Today the NPS cautions, “only the best prepared, and most adventurous, modern-day trekkers will want to take on the black basalt backcountry of La Bajada.” And yet, driven by “God, Gold and Glory,” multiple expeditions of conquistadors and colonos españoles did just that. As did those that came after them, modifying the pathway into todays’ trail, which historians believe has “been in use [in basically that configuration] for some 300 years. The switchbacks on the road were supposedly blazed by U.S. Army troops in the 1860's for cavalry passage. In the early 1900's, because of the gravity-fed gas tanks of the time, many vehicles were forced to use their most powerful gear – reverse – to climb backwards up the steeper switchbacks. In the 1920's, the top half of the climb was rerouted on a gentler alignment just to the east of the old route … In 1934, the Highway Department "moved" the road three miles to the east to the same route currently used by I-25 … The La Bajada [walking] Trail is about 15 miles long and takes approximately 4 hours or so to complete." (New Mexico 4-Wheelers)

(Unclear if the vehicle is coming down or going up.)

 Juan de Oñate not only did not scale La Bajada. He also blew off Opera Hill – or whatever it was known as at the time. His journey north from Santa Fe north to his settlement at San Gabriel took him more than five miles to the west of the awe-inspiring panoramic view that continues to wow the two of us today. We are fortunate to be able say that the Royal Road MAY have passed near our backyard. Having it continue on to our favorite vista in the entire world would be asking way too much of history.

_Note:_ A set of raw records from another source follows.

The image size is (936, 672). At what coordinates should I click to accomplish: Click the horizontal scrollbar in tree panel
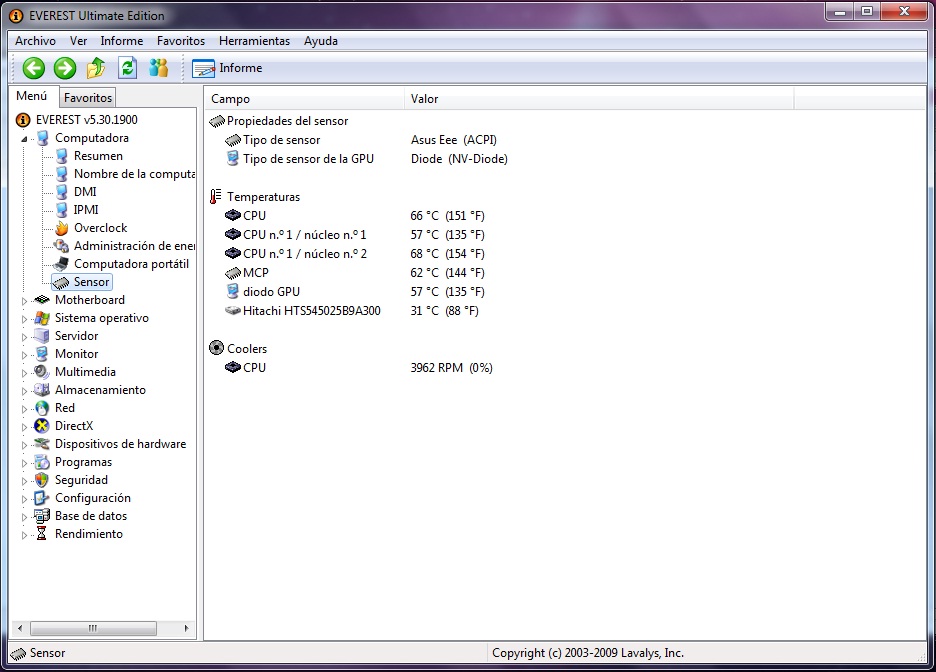tap(93, 628)
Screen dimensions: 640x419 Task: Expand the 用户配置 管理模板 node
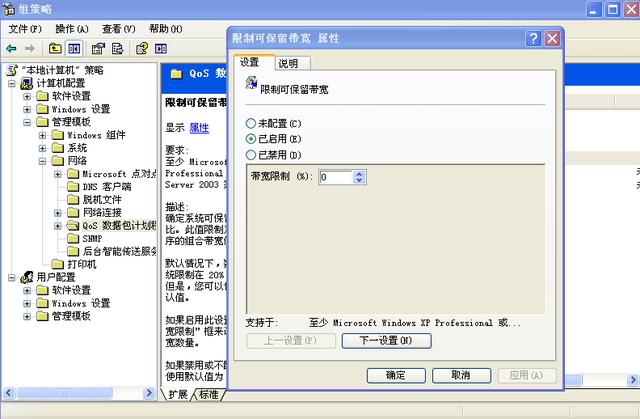pos(27,316)
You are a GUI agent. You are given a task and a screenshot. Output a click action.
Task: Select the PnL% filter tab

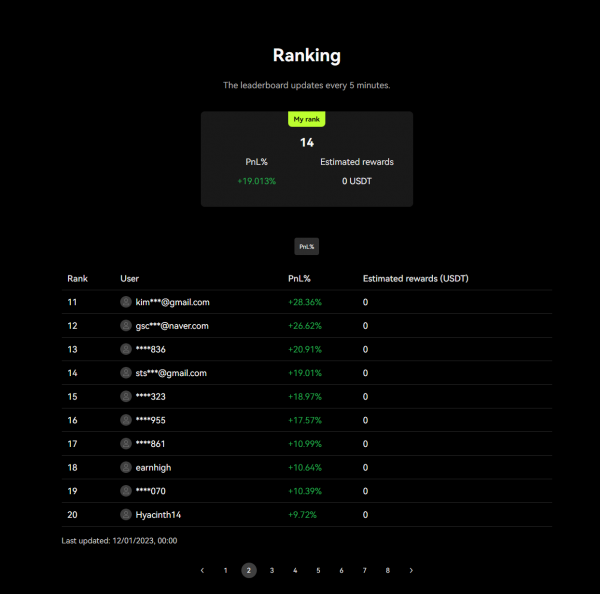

American musician, conductor, arts administrator and Santa Fe Opera founder John O. Crosby learned of the property that would become Opera Hill in 1956, when it was a guest ranch catering to classical music luminaries of the day such as soprano Lily Pons and her husband conductor André Kostelanetz. At the time it was basically 76 acres of sparsely developed land following its previous lives as a pinto bean plantation, a mink ranch and a pig farm. Crosby signed a three year lease and the rest as they say is history.

Was it the price and availability of the land? Probably. Was it the view? Most definitely. Each iteration of the auditorium – 1957, 1967 and 1998 – followed Crosby’s vision of of an open-air theatre that took advantage of Santa Fe’s “ideal climate, natural beauty, and [the] interest of the public in the great southwest.” The building faces west toward Jemez Mountains. To the east the Sangre de Cristos, the southernmost subrange of the Rockies. Panels behind the stage separate to revel a dramatic view of sky and mountains. Performances begin at sunset and, like our experience at a Renee Fleming concert in 2019, are sometimes accompanied by torrential thunderstorms that can drench parts of the audience and the performers.

(Santa Fe Opera founder John Crosby.)

 But as impressive as it is, the Opera grounds do not provide the best view in town. That viewing point was already taken by 1956 – Route 84 in Santa Fe having settled into its current location in 15 years earlier. The vista itself was there long before either of these dates. It was there when the first MesoAmericans walked north from Mexico City to San Juan Pueblo. It was there in 1200 A.D, when the Tesuque Natives created their first Pueblo on part of the land that makes up this panorama. It was there in 1598 when Juan de Oñate went north to proclaim the Pueblo of San Juan as the first Spanish settlement in New Mexico. It was there when we first drove north out of Santa Fe in 1992. And it will be there should you decide to take that same ride down Opera Hill.

1,900 of our words cannot adequately describe it. Nor can an IPhone video shot at 75 mph capture it. You have to see it in person to decide. You’ll either love it or you’ll hate it. You already know how we feel.